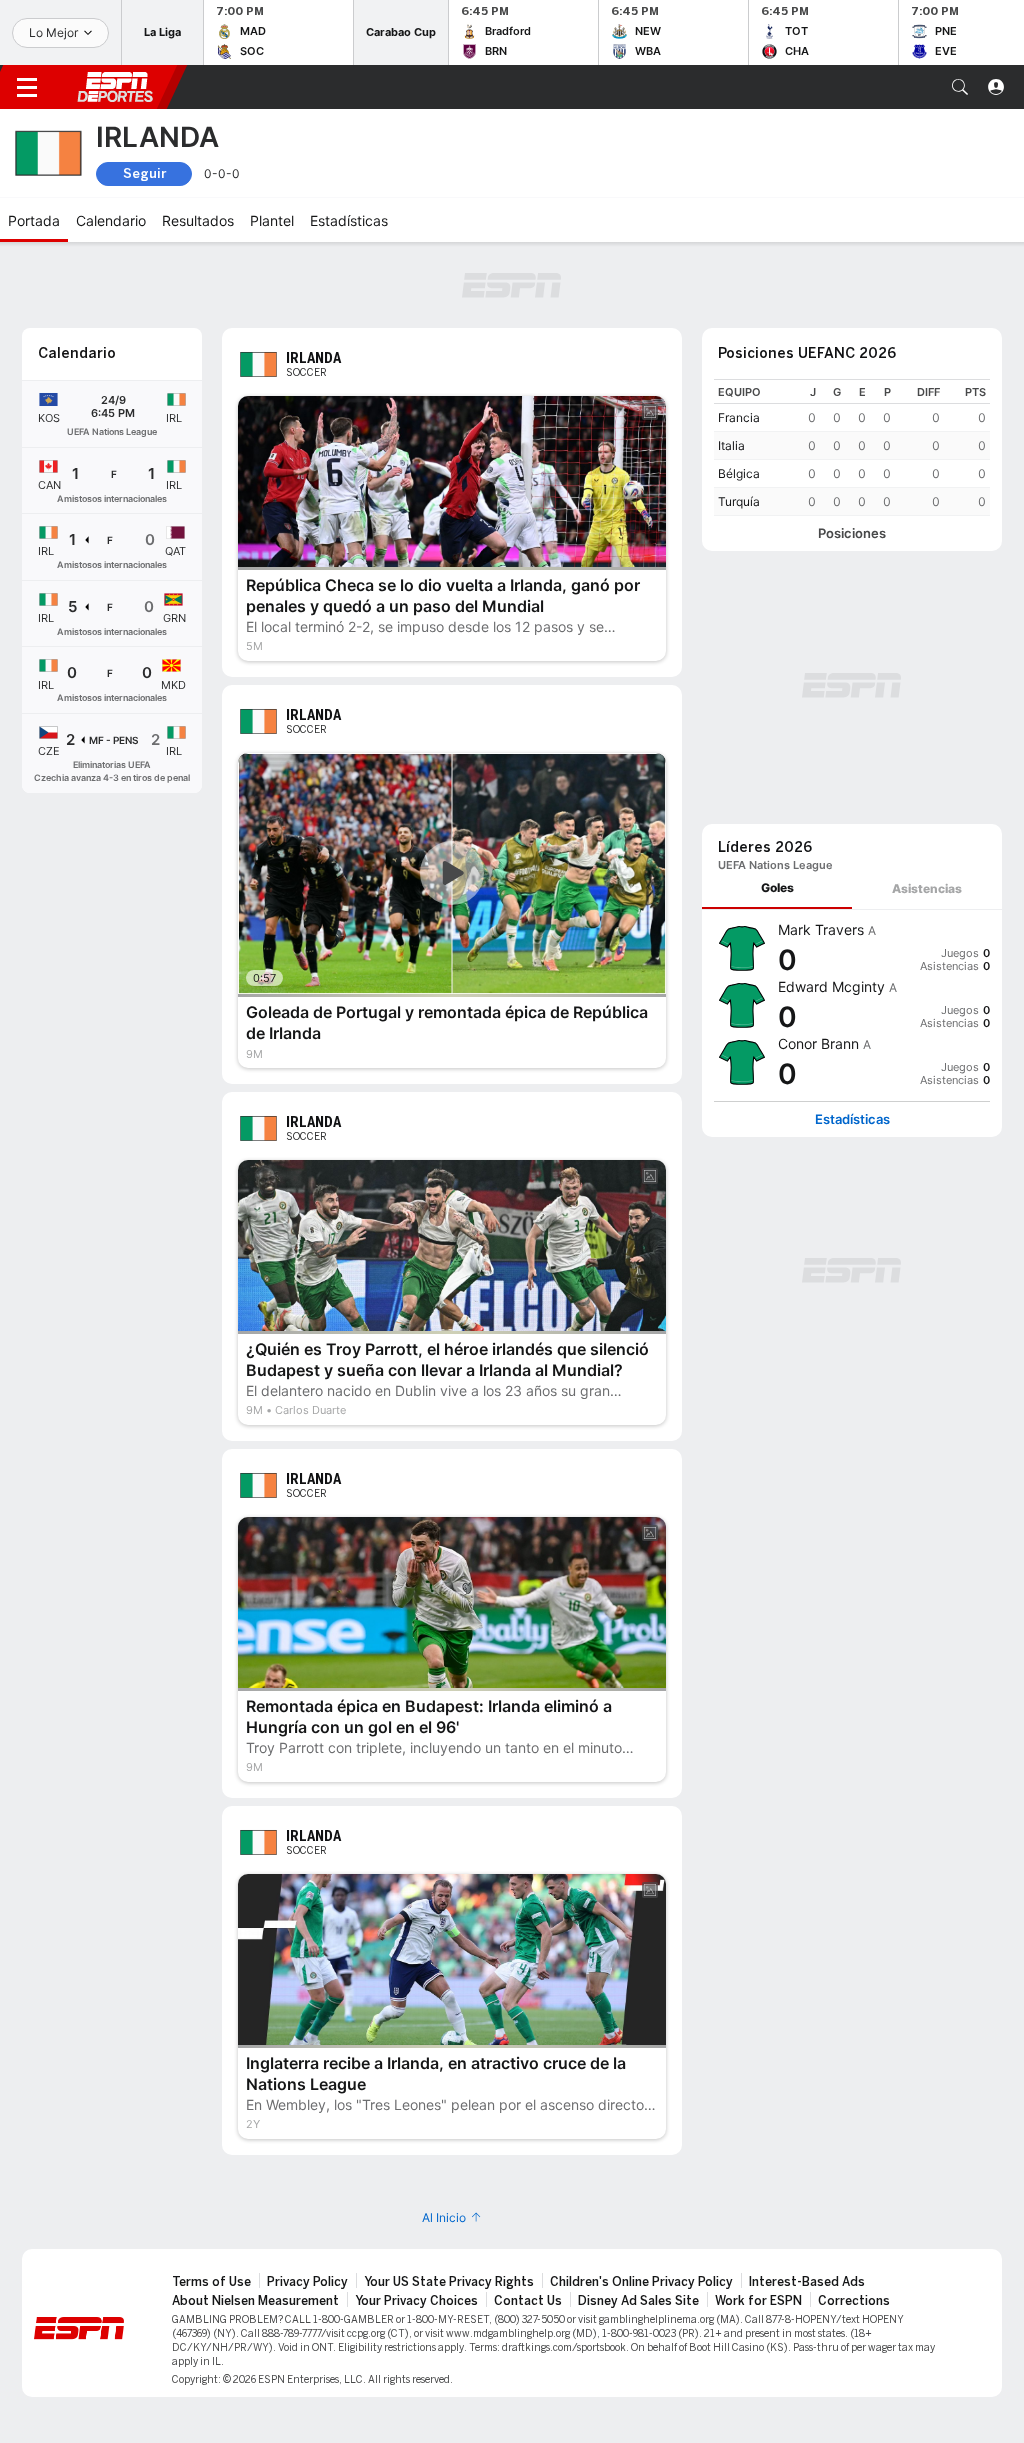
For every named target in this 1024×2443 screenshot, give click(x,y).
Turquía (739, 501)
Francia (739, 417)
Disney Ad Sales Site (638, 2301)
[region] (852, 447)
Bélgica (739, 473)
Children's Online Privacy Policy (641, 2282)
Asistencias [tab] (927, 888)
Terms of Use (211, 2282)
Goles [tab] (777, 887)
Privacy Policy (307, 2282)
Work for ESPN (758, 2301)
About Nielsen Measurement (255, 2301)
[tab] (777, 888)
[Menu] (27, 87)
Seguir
━━━━━━
**Goal of the exercise**
Reproduce each line of the entries in which the word "Privacy" is found.

**Written answer**
Children's Online Privacy Policy (641, 2282)
Privacy Policy (307, 2282)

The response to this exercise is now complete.